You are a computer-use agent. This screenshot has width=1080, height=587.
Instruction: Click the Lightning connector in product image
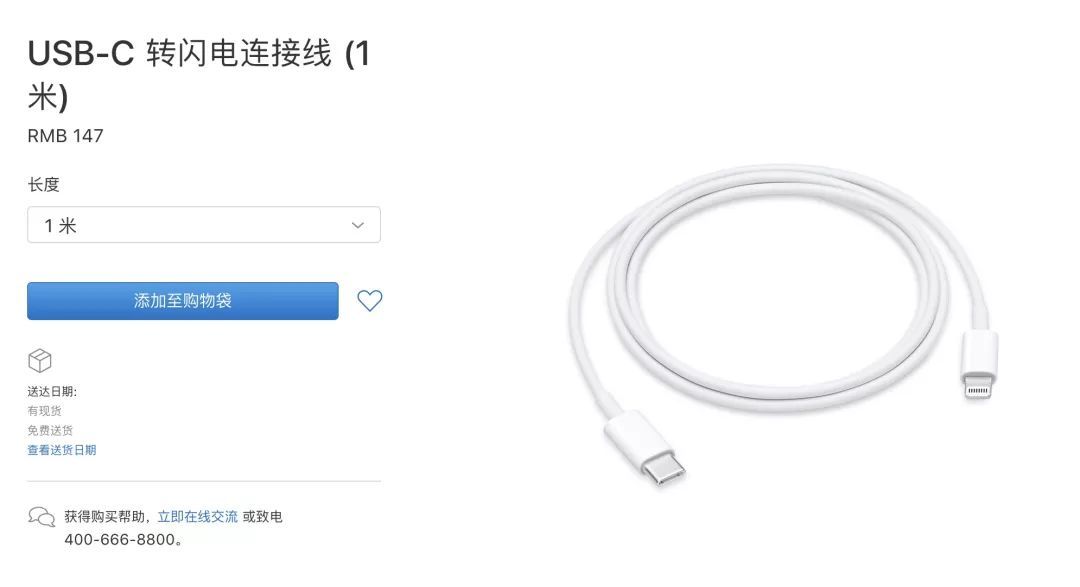978,365
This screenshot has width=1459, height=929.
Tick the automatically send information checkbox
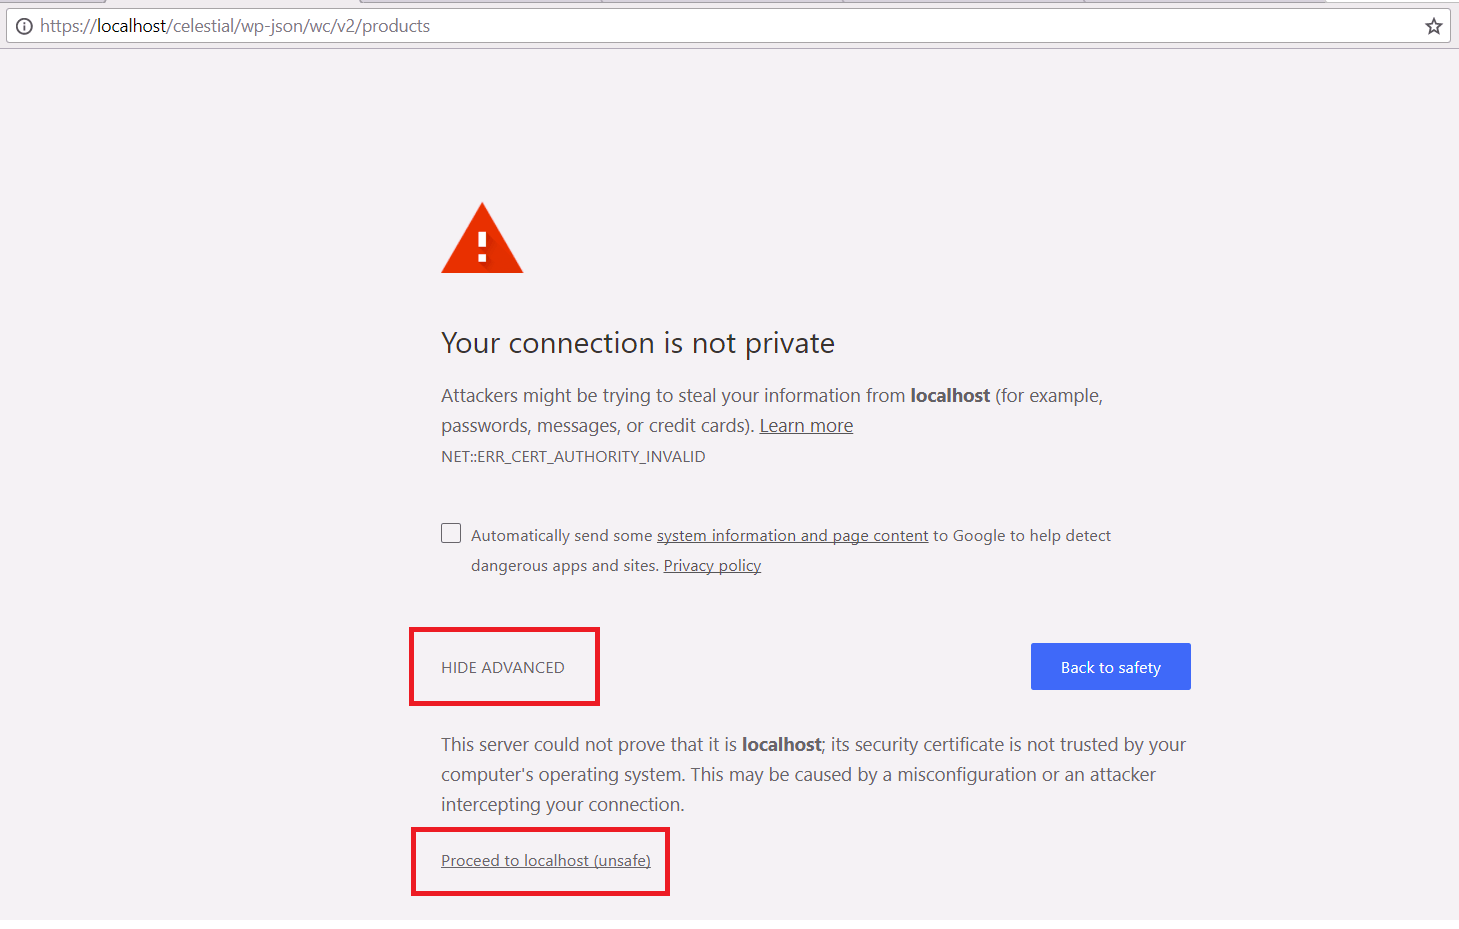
══════
# [WHAT YOU ARE ASKED TO DO]
Reproduce every line of the records above word for word, leaving out the pictures.

# [THE REPLY]
You are a computer-use agent. This screenshot has width=1080, height=587.
Instruction: Click the Lightning connector in product image
978,365
This screenshot has width=1459, height=929.
Tick the automatically send information checkbox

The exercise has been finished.